LDMS (Lightweight Distributed Metric Service)¶
LDMS is a lightweight framework for collecting, aggregating, and transporting system metrics in HPC environments. It gathers data from diverse sources like hardware counters and system logs, enabling real-time monitoring with low overhead and scalability for large systems.
SOS (Scalable Object Store)¶
SOS stores and queries observability data, acting as a repository for metrics and logs collected by LDMS. It supports advanced indexing and retrieval, enabling efficient exploration of large-scale datasets.
ASF (AppSysFusion)¶
AppSysFusion provides analysis and visualization capabilities aimed at serving insights from HPC monitoring data gathered with LDMS, though could be generalized outside of that scope. It combines a Grafana front-end with a Django back-end to perform in-query analyses on raw data and return transformed information back to the end user.
LDMS Containers¶
The LDMS Containers provides Docker recipes and scripts for building images of various LDMS related components such as:
ldms-dev: Development environment with dependencies for building OVIS binaries and developing LDMS plugins.
ldms-samp: Runtime image containing ldmsd and sampler plugins for data collection.
ldms-agg: Includes ldmsd, sampler plugins, and storage plugins (e.g., SOS) for data aggregation and storage.
ldms-maestro: Contains Maestro and Etcd for managing distributed LDMS deployments.
ldms-ui: Provides an HTTP-based UI backend for LDMS data access using uwsgi, Django, and SOSDB.

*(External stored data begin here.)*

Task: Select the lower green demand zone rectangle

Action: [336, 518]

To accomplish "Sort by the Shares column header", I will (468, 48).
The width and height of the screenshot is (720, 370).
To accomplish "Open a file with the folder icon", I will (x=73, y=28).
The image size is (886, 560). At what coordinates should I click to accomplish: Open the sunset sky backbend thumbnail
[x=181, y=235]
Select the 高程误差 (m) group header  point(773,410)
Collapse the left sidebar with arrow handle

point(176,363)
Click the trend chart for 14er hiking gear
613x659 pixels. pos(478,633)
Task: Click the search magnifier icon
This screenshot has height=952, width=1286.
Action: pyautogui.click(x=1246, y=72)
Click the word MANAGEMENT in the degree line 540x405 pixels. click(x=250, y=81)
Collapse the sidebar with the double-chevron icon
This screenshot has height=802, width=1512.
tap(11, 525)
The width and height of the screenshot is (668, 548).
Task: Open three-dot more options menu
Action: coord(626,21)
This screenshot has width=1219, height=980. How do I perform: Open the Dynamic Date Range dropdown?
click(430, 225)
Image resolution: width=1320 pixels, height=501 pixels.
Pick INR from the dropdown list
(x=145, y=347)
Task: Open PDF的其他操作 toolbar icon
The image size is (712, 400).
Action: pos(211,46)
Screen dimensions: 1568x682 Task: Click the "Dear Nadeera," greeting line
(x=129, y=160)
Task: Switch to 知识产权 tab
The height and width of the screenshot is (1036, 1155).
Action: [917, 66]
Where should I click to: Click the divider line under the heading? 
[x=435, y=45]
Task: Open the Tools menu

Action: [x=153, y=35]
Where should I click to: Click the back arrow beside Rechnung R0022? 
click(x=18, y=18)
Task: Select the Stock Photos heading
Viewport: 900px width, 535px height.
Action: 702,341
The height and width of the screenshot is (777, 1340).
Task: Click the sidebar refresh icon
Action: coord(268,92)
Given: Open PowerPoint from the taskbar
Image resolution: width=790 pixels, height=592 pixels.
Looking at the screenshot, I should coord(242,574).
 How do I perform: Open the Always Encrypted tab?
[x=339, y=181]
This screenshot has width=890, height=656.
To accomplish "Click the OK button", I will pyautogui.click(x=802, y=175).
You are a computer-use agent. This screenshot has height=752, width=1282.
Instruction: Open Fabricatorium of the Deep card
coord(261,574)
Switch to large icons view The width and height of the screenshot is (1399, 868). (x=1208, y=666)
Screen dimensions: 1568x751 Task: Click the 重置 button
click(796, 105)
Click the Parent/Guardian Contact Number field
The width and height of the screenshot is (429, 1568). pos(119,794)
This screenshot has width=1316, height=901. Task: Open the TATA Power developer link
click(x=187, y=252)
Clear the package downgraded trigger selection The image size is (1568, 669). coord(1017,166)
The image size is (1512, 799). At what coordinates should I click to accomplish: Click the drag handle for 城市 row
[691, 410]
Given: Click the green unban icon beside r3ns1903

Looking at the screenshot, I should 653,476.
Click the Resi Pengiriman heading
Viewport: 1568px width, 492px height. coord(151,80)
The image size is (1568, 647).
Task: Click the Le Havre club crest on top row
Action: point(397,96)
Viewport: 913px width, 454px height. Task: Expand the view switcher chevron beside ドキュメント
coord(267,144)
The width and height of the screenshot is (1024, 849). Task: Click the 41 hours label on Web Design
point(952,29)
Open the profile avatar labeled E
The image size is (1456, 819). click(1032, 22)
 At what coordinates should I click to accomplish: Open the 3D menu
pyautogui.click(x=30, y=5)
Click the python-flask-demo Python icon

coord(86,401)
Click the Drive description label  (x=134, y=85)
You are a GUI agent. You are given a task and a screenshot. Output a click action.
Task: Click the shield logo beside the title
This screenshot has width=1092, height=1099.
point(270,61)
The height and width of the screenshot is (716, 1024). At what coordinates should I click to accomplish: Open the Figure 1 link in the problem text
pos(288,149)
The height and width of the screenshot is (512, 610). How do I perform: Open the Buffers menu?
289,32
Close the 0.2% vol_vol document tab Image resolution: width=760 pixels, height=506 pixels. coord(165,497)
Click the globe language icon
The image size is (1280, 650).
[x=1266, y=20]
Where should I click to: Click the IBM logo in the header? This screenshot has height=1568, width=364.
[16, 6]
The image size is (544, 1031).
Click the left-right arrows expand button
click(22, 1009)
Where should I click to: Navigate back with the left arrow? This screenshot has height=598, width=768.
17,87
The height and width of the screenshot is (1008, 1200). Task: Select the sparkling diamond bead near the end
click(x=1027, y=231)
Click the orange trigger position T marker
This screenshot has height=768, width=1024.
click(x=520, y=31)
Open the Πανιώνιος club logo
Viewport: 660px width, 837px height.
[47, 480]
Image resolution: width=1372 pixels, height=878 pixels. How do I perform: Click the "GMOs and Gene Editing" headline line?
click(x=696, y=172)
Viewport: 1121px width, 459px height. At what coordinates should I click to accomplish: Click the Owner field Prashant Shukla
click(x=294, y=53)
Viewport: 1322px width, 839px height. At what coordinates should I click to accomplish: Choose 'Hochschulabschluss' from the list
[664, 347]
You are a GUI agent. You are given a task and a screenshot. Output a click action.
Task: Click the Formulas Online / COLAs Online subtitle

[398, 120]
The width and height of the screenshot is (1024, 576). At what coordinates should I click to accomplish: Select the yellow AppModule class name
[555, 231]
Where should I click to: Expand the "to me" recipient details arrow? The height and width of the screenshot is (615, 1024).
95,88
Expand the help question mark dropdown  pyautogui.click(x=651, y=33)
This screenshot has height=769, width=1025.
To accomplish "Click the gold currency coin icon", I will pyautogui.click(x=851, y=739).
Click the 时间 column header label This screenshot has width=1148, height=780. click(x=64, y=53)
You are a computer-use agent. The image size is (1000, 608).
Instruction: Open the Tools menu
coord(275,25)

ldms-grafana: Includes Grafana with the SOS data source plugin for visualizing LDMS data.
Maestro¶
Maestro manages data flow within the OVIS ecosystem, ensuring efficient transport, storage, and access. It integrates seamlessly with various data sources and sinks, maintaining high performance and low latency.
Baler¶
Baler analyzes and compresses logs, extracting patterns and anomalies while reducing storage needs. It transforms raw logs into actionable insights, aiding trend detection and forensic analysis.